Sasha Stone by Sasha Stone
November 26, 2011
in BEST PICTURE, featured
0

You know you’re in a very strange Oscar year when Martin Scorsese has delivered one of the sweetest films of the year.  But it isn’t alone in its sentimentality.

Maybe blame it on the recession, the Wall Street bailouts, the unending wars. Maybe blame it on last year’s uber-sappy Best Picture winner – but either way, Oscars 2011 is — with a few notable exceptions — all about sentimentalism.  Right at the top of the list of sentimental films, with no dispute whatsoever, will be Steven Spielberg’s War Horse.

It’s hard to know what people will eventually make of War Horse.  The studio has been selling it for exactly the kind of movie that it is.  They have no misled people into thinking it’s a hard-hitting auteur’s vision of war.  It is none of those things.  But it is a very moving fable of sorts that should be right in line with what American families are looking for this holiday season: emotional comfort.  War Horse will feel like you’ve seen this movie a hundred times on the Hallmark channel until the horse is taken from his master and made to fight in the war.  At that point, Spielberg and his adept team deliver much of the movie we all thought was coming – and it’s stunning to watch.  But as it is with every Oscar year, our expectations of what a Spielberg movie called War Horse might be inevitably tumble when we’re confronted with the reality.  This is our own fault.  We wanted Spielberg to make the movie we wanted him to make – we all assumed it would be closer to Saving Private Ryan than to Always.

I cried throughout War Horse.  I cried the way I cried at the Kite Runner, A Beautiful Mind, Sophie’s Choice, Terms of Endearment and I must say, The Descendants.  It’s hard not to cry when such a beautiful animal is used to illustrate such a brutal war.

Where War Horse derailed for me, where it dried my tears right up, was when Spielberg treated the horse like a dog or a person – anyone who has been raised with horses, as I have been, will smell a rat immediately.  Whoever made that decision made a very very bad one.  My own 13 year-old daughter would not buy it.  Maybe a seven year-old might.  If I could reach in and lob off those scenes I would.  See, what I think Spielberg missed with War Horse is the idea that with this kind of story you must do less, not more.  It is already so powerful to begin with he didn’t need to guild the lily.  It is our job to see the horse as a mythical creature, a miraculous thing.

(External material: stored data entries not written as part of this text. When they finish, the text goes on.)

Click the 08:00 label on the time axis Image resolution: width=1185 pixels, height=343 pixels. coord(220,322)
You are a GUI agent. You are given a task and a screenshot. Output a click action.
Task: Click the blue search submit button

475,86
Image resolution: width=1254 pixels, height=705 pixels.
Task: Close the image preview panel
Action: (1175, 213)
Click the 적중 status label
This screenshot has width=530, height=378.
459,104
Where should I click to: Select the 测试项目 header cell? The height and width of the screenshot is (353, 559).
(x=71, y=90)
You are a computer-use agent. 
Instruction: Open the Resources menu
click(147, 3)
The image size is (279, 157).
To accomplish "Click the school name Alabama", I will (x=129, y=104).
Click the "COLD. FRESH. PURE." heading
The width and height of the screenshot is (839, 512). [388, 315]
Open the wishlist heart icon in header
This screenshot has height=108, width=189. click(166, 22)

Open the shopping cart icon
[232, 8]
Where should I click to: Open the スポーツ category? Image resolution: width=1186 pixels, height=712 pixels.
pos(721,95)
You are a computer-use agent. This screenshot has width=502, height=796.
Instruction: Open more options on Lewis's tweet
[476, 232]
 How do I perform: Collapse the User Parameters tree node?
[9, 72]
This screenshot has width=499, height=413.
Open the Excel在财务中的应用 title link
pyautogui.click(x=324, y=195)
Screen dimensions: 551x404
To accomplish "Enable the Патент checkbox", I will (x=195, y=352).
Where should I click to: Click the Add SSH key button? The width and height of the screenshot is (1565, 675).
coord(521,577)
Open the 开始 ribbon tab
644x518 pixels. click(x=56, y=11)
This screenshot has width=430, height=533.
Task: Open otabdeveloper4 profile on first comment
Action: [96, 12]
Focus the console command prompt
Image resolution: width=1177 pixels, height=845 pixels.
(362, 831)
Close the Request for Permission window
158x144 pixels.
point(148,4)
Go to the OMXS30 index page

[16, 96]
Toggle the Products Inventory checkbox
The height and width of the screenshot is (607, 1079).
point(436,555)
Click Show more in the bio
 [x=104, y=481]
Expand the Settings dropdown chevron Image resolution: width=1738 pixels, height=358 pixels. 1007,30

It’s not Spielberg’s job to drive this point home as if we’re too dumb to get it.  This the film’s primary problem, to my mind.

War Horse is about human kindness.  It is about how there are always going to be good people, even in the worst of times.  We cling to this notion and to the concept that people are basically good, not evil.  The horse is there to illustrate this, and it’s a Jesus-like horse.  You almost expect him at one point to look upward and say “forgive them. They know not what they do.”  Spielberg need not have embellished much of this.   It was plenty clear.

However, it is hard not to be won over by this movie. If you are an animal lover, if you can appreciate dazzling filmmaking as only a director as experienced as Spielberg, there is enough there to appreciate, even with the few really jarring, pure hokum scenes.  If you’re prepared for this you will be fine with War Horse. Just don’t expect Saving Private Ryan (or maybe it IS like Saving Private Ryan, just not the first 45 minutes).

So it makes me wonder about this year and all of the sentimental films we’re seeing.  The Artist, Moneyball, The Descendants, Midnight in Paris, Hugo, Extremely Loud and Incredibly Close – these are films that make you smile, make you cry, make you FEEL.  Like The King’s Speech.  On the other end of the spectrum, we’re seeing films that slice through the reality of our age, not numb us out from it – and those would be, possibly, Dragon Tattoo, Shame, Margin Call, Rampart, We Need to Talk About Kevin, The Iron Lady…these are films about our failing government, sexual addiction, corruption, sociopathic children and self-deluded political leaders.

We have two Americas this year, two very different viewpoints on our experience. If we go by what looks to be leading so far, you can’t help but notice the wave of optimism flooding the Oscar race.  This is what I see when I look around.